Other researchers have reported that some adult cocaine abusers with childhood histories of ADHD state that when they first started using cocaine, the drug initially improved their ADHD symptoms. Their concentration improved, they were less impulsive, and they felt calmer. This would suggest that young people with ADHD who abuse cocaine and other stimulants may be doing so to self-medicate their ADHD symptoms rather than to treat depression resulting from rejection and failure.

"In some cases, young people with ADHD are not properly diagnosed and treated, and, as a result, they have terrible problems," says Dr. Arthur Horton of NIDA's Division of Treatment Research and Development (DTRD). "Their lives are not going well, so they try different things to make themselves feel better. They don't know that Ritalin® will alleviate their symptoms. If they happen to try cocaine, they might find that it initially makes them more focused and able to deal with life, so they keep taking it, and that's how they get hooked."

DTRD Director Dr. Frank Vocci points out that more research needs to be done before definite conclusions can be drawn about the relationship between ADHD therapy and substance abuse. "As it stands, this study clearly supports the idea that medications protect individuals with ADHD from becoming substance abusers during childhood and adolescence," he says. "However, whether or not they become substance abusers when they reach adulthood is still an open question."

Dr. Biederman says that his group is continuing to collect data on his sample as they age. Another followup study is currently under way on the young men, who are now between 16 and 27 years old. This study should help answer the question of whether ADHD medication therapy can protect against substance abuse in late adolescence and early adulthood. The researchers are also following a group of girls with ADHD and a comparison group of girls without ADHD. A key question to be answered will be whether gender differences exist in the effects of stimulants, including the effects on substance abuse.

Treatment That Includes Methylphenidate Helps Adult Cocaine Abusers With ADHD

In addition to helping protect children with ADHD from becoming substance abusers, methylphenidate may also help adult cocaine abusers with ADHD reduce their drug use. In a pilot study, Dr. Frances Levin and researchers at Columbia University in New York City gave methylphenidate for up to 12 weeks to 12 adult cocaine abusers with ADHD. Patients also received individual weekly relapse prevention therapy, which involved identifying situations in which they were likely to return to cocaine use and developing strategies to avoid cocaine use in these situations. Of the 12 patients who entered the study, 7 could be reached for a 3-month assessment. Patients reported a reduction in ADHD symptoms, cocaine use, and craving; urine tests confirmed that their cocaine use had in fact decreased significantly.

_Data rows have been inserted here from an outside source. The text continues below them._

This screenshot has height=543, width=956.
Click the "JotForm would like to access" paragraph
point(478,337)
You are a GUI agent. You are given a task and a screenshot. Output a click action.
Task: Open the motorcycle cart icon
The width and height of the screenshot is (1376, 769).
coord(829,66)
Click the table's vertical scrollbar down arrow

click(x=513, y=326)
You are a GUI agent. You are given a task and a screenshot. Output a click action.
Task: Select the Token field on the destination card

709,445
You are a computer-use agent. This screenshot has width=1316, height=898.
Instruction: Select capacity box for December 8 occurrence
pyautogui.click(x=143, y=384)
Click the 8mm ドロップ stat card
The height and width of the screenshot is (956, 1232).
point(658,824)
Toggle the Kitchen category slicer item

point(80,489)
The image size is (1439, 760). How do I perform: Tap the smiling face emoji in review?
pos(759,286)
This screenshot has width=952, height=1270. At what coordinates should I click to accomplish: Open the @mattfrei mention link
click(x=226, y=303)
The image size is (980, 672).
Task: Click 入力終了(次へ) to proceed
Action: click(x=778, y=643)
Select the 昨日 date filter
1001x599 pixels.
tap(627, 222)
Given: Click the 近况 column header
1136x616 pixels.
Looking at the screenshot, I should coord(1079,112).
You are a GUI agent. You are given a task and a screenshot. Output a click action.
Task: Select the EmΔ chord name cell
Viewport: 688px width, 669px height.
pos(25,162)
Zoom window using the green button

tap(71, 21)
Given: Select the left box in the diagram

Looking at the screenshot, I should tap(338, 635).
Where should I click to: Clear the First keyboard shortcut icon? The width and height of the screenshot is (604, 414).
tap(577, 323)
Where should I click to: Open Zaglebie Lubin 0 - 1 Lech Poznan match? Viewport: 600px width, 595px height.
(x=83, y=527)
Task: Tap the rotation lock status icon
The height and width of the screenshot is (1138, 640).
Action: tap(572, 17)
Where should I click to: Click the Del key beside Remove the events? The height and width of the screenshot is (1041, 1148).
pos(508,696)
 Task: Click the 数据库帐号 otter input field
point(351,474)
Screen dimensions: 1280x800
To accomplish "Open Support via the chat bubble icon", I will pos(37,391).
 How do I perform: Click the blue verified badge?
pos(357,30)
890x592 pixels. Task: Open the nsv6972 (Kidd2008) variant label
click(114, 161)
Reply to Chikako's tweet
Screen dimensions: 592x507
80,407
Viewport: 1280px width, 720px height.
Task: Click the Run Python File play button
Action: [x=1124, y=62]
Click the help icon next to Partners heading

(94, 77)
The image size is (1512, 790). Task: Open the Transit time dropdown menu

At present, Dr. Levin cannot say whether methylphenidate, the behavioral therapy, or a combination of both was responsible for the positive results. To answer this question and to determine whether these preliminary results can be reproduced among other cocaine abusers with ADHD, she is conducting a large clinical trial in which neither the patients nor their therapists know whether the patients are receiving methylphenidate or placebo.

Sources

Biederman, J., et al. Pharmacotherapy of attention-deficit/hyperactivity disorder reduces risk for substance use disorder. Pediatrics 104(2):e20, 1999 (www.pediatrics.org).

Gawin, F.; Riordan, C.; and Kleber, H. Methylphenidate treatment of cocaine abusers without attention deficit disorder: A negative report. American Journal of Drug and Alcohol Abuse 11(3-4):193-197, 1985.

Levin, F.R., Evans, S.M.; McDowell, D.M.; and Kleber, H.D. Methylphenidate treatment for cocaine abusers with adult attention-deficit/hyperactivity disorder: A pilot study. Journal of Clinical Psychiatry 59(6):300-305, 1998.

Levin, F.R., and Kleber, H.D. Attention-deficit/hyperactivity disorder and substance abuse: Relationships and implications for treatment. Harvard Review of Psychiatry 2:246-258, 1995.